Dari data yang dilaporkan Mochtar didapatkan angka kejadian perdarahan post partum di RS Pringadi Medan adalah 5.1% dan dari laporan negara-negara maju maupun negara berkembang angka kejadiannya berkisar 5% sampai dengan 15%. Sedangkan atonia uteri merupakan penyebab terbesar kejadian HPP yaitu 50-60% ( Rustam Mochtar.1998 : 298).

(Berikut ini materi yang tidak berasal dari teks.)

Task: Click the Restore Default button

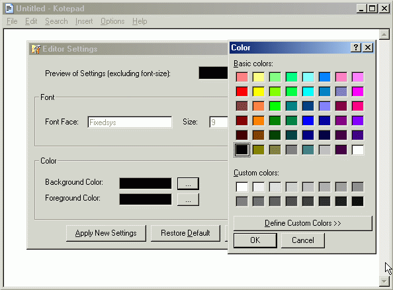Action: (x=185, y=233)
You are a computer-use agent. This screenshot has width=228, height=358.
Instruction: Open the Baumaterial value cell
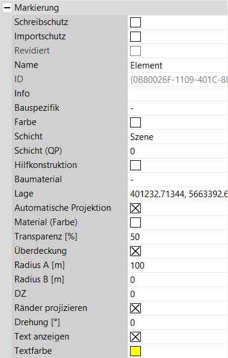point(178,180)
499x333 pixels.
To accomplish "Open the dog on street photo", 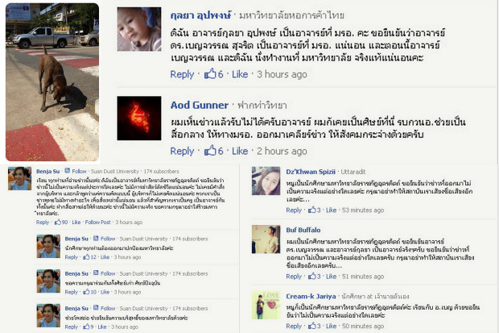I will pos(52,82).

Dari beberapa penelitian melaporkan insidensi ketuban pecah dini berkisar antara 8-10% dari semua kehamilan dan pada kehamilan preterm sekitar 34% dari semua persalinan prematur (http://medlinux.blogspot.com/ 2007). Sedangkan menurut Goldenburg dan Reuferzo (2000) persalinan rematur akibat ketuban pecah dini sebesar 30% (http://www.kliniknedis.com/ 2008).Menurut Nelson, ketuban pecah dini yang terjadi pada usia kehamilan 26 minggu atau kurang 50% akan mengalami proses persalinan dalam waktu 1 minggu. Pada usia kehamilan 28-34 minggu 50% akan mengalami proses persalinan dalam waktu 24 jam dan 80-90% akan mengalami persalinan dalam waktu 1 minggu. Pada usia 37 minggu atau kurang 50% akan mengalami persalinan dalam 48 jam dan 13% dalam waktu 7 hari (http://www.klinikmedis.com/2008).

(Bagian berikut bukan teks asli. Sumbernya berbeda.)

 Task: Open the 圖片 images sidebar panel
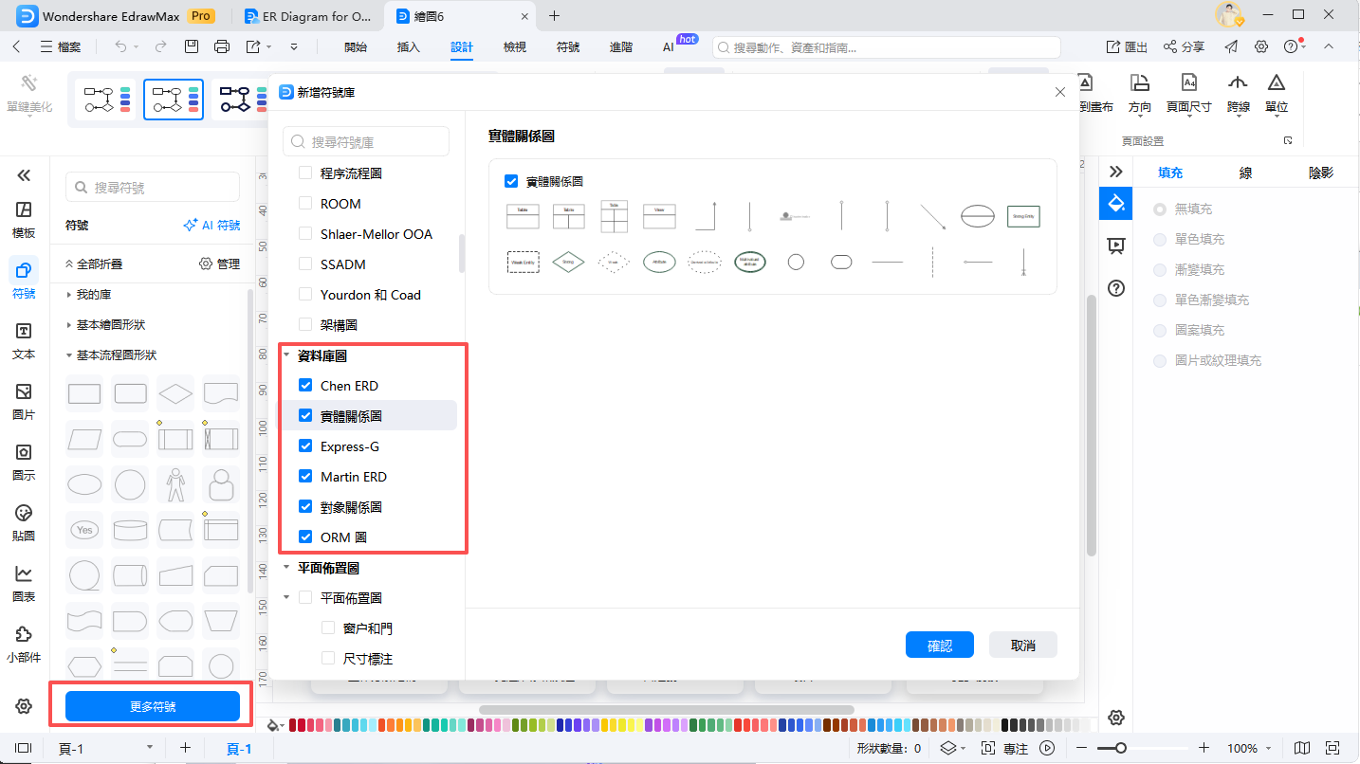click(24, 401)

Sedangkan Hadi mengemukakan bahwa 85% kasus KPD pada kehamilan preterm akan mengalami persalinan pada usia kehamilan aterm apabila volune air ketuban masih adekuat, akan tetapi jika volume air ketuban sudah berkurang maka KPD Preterm 100% akan menalami persalinan premtur (http://www.klinkmedis.com/2008).
Berdasarkan data yang diperoleh dari Buku Laporan Pasien di Kamar Bersalin RSU USD Gambiran Kota Kediri pada bulan Januari-Februari 2008 didapatkan jumlah pasien KPD Preterm sebanyak 4 orang dan yang melahirkan prematur dengan KPD 4 orang.
Berdasarkan uraian diatas, peneliti tertarik untuk mengadakan penelitian tentang gambaran komplikasi ketuban pecah dini preterm di Kamar Bersalin RSUD Gambiran Kota Kediri.